Chinese informal caregivers experience burden due to their caregiving responsibilities that violate their belief of reciprocal parent–child relationship, but little is known about this burden and coping processes among Chinese. It is believed that internal coping (i.e., self‐reliance) and external coping (i.e., seeking help from others) better captured cultural characteristics of coping styles observed among Chinese. Thus, the aim of this study was to estimate the prevalence of mental ill health, identify correlates, investigate the impact of caregiving burden on mental health, and explore the potentially moderating role of two coping strategies.
A purposive sample of 234 informal caregivers of family with intellectual or mental disability in Macao (SAR), China, from August to September 2018 was investigated.

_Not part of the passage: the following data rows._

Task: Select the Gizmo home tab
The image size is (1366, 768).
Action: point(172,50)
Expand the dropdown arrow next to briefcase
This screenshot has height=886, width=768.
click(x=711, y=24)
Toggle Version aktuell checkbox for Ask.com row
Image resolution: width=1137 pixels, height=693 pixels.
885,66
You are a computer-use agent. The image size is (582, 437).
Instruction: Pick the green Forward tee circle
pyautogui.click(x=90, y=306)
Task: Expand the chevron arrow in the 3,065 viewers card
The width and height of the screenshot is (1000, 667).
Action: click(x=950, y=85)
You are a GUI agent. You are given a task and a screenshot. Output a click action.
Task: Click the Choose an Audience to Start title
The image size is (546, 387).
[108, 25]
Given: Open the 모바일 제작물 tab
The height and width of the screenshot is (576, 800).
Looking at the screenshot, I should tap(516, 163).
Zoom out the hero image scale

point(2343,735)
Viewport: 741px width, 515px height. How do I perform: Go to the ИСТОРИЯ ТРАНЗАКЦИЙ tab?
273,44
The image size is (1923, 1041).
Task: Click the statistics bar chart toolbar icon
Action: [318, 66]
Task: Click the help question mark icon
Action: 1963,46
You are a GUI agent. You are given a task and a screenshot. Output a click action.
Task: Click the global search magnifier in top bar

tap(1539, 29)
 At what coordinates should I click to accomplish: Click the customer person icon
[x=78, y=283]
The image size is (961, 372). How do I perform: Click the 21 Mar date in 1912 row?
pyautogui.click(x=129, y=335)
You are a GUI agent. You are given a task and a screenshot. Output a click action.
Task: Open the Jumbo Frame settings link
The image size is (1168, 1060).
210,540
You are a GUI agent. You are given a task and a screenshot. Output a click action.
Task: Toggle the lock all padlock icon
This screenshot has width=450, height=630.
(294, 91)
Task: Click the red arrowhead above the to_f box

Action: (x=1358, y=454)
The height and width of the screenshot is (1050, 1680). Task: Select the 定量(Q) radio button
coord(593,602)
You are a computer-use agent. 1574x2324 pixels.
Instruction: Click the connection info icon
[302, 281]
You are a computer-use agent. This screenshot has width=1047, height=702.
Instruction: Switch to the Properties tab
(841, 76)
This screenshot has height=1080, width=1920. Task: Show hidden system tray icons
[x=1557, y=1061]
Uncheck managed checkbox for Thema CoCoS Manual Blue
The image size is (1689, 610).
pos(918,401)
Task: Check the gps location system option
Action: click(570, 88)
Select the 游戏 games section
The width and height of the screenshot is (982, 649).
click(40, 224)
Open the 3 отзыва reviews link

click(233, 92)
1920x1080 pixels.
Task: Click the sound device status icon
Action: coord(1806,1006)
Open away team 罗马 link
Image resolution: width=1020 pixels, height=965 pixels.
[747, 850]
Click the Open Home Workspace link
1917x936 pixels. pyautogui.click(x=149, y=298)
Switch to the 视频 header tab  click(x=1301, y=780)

DASS‐21, Caregiving Burden Inventory (CBI), Perceived Difficulty Scale (PD), and a modified Chinese Coping Scale were used. Multiple regression analyses were conducted.
CBI and PD were associated with depression, anxiety, and stress. Whereas internal coping buffered the effect of PD on depression and anxiety, external coping exacerbated the effect of PD on anxiety and the effect of CBI on depression and anxiety.
Poor mental health among caregivers is associated with greater caregiving challenges and burdens. Internal coping helped to buffer but external coping worsened the effect of burdens on mental health outcomes. Interventions that improve internal coping and mental health might be helpful for ageing informal caregivers.